TASK PROMPT. Copy word for word the lines from the start of the records through the line that contains "Viewport: 791px width, 369px height.", both included.

Stored data:
====
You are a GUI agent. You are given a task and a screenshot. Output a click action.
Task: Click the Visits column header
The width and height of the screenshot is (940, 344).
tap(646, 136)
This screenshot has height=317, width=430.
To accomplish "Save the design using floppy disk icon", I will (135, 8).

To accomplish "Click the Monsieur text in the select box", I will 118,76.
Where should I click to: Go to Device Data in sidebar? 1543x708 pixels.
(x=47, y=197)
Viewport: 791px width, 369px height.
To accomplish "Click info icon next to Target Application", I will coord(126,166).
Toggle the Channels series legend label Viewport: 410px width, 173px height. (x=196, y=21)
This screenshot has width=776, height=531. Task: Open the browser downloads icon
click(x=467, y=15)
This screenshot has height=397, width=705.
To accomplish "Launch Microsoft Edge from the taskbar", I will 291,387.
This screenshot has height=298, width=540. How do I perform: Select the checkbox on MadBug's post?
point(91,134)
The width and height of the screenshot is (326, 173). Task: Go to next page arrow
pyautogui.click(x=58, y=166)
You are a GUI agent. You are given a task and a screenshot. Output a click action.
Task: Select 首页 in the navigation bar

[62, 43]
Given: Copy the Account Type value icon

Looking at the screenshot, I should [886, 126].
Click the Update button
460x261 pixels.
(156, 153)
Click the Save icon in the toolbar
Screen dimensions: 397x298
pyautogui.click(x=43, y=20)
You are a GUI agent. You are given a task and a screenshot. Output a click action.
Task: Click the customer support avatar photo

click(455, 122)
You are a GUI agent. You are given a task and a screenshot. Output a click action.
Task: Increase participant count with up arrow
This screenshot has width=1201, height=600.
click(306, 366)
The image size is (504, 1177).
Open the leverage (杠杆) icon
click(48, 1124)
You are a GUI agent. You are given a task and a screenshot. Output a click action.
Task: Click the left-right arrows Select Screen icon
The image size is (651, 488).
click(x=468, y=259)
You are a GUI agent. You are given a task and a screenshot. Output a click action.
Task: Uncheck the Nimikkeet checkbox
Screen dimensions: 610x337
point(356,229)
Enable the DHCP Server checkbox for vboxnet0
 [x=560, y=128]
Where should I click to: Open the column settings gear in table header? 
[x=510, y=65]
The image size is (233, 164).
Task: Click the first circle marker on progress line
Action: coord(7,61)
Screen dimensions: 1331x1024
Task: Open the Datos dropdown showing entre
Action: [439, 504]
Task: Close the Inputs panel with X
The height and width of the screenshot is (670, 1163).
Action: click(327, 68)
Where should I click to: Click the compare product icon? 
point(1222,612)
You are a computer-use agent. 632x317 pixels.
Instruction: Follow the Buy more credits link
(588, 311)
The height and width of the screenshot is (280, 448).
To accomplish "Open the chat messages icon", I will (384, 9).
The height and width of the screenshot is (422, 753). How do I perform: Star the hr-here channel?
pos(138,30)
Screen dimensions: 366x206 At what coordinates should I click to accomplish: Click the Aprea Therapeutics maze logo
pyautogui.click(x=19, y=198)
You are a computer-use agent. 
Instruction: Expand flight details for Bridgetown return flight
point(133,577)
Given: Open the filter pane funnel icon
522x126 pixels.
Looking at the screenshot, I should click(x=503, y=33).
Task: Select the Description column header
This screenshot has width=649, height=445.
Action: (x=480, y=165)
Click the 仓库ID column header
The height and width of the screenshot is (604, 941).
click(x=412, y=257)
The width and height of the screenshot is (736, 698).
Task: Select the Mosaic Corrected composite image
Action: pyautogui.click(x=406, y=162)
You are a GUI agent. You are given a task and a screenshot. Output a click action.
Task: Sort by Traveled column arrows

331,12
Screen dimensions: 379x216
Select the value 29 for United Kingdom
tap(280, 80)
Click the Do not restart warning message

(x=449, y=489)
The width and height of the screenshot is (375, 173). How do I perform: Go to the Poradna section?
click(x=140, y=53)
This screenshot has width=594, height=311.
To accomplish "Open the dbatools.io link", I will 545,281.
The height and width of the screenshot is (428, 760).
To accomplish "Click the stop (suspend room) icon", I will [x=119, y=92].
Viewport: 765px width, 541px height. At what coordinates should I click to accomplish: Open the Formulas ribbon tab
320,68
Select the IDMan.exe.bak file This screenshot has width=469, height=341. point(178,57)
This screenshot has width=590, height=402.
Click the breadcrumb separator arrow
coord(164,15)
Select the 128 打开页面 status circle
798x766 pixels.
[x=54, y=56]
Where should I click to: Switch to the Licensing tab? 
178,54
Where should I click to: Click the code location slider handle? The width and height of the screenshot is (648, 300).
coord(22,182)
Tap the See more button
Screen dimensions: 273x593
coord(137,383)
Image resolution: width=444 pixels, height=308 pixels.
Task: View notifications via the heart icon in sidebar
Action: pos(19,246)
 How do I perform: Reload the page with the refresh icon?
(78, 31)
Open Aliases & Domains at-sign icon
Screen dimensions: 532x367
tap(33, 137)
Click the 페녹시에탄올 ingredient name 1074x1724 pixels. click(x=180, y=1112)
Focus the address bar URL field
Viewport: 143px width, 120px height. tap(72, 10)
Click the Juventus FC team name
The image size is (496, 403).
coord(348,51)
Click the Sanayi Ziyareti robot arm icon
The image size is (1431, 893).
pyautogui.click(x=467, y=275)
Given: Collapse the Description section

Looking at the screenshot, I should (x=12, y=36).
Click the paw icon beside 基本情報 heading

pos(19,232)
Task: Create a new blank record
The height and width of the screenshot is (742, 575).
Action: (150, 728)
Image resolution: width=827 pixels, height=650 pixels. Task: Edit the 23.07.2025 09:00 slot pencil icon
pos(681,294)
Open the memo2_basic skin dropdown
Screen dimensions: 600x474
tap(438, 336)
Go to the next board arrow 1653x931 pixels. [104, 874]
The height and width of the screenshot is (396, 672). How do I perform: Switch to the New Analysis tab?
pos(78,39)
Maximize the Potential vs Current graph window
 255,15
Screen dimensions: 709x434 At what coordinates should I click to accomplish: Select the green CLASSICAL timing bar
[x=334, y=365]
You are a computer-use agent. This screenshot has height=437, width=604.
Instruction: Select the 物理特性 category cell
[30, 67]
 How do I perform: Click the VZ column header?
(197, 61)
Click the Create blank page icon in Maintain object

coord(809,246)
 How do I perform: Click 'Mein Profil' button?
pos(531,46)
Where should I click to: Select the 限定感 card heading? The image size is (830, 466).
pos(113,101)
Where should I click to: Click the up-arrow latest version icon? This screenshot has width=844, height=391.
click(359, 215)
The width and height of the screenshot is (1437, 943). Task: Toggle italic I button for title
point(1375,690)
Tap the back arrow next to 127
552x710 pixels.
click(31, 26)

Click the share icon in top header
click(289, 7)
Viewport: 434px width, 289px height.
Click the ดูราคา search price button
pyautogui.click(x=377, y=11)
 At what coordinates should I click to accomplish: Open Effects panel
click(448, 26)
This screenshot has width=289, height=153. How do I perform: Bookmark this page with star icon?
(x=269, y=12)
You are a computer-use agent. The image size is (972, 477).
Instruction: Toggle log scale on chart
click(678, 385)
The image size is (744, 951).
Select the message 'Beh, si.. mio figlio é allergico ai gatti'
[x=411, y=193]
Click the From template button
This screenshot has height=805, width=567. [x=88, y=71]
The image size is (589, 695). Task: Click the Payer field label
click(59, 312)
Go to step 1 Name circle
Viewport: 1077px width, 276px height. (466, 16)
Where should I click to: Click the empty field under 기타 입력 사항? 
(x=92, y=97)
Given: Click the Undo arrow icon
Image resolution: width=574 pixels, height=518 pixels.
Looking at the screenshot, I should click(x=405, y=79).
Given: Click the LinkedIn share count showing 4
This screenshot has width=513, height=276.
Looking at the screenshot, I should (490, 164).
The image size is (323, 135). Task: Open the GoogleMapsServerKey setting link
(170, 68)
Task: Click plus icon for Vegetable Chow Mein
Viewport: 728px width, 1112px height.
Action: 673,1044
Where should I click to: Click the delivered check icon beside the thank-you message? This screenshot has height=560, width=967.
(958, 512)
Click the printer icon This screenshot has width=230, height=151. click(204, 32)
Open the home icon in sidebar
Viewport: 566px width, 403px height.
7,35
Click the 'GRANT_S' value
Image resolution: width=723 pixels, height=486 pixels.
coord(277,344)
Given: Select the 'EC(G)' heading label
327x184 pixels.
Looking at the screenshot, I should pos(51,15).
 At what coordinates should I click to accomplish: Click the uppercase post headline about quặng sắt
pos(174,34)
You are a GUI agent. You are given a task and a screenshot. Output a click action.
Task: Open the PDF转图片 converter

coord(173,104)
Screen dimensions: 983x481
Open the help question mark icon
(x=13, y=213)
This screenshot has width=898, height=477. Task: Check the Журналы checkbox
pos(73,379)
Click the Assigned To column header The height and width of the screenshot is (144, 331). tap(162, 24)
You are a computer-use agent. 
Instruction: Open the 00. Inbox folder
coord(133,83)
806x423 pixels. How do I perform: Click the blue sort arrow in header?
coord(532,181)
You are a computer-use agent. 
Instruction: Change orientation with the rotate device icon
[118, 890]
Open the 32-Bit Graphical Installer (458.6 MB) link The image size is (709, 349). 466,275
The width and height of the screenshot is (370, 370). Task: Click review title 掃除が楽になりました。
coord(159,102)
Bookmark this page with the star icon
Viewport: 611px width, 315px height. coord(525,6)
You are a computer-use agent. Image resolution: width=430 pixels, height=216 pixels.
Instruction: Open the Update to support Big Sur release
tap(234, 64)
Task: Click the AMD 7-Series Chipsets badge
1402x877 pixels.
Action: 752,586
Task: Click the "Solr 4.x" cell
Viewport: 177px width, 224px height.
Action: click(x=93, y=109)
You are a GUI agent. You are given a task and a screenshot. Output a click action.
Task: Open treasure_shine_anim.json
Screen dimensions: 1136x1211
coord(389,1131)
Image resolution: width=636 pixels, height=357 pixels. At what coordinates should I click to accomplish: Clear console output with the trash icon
====
RESULT.
You are a GUI agent. You are given a task and a screenshot. Output a click action.
Task: Click the Visits column header
The width and height of the screenshot is (940, 344).
tap(646, 136)
This screenshot has height=317, width=430.
To accomplish "Save the design using floppy disk icon", I will (135, 8).

To accomplish "Click the Monsieur text in the select box", I will 118,76.
Where should I click to: Go to Device Data in sidebar? 1543x708 pixels.
(x=47, y=197)
Viewport: 791px width, 369px height.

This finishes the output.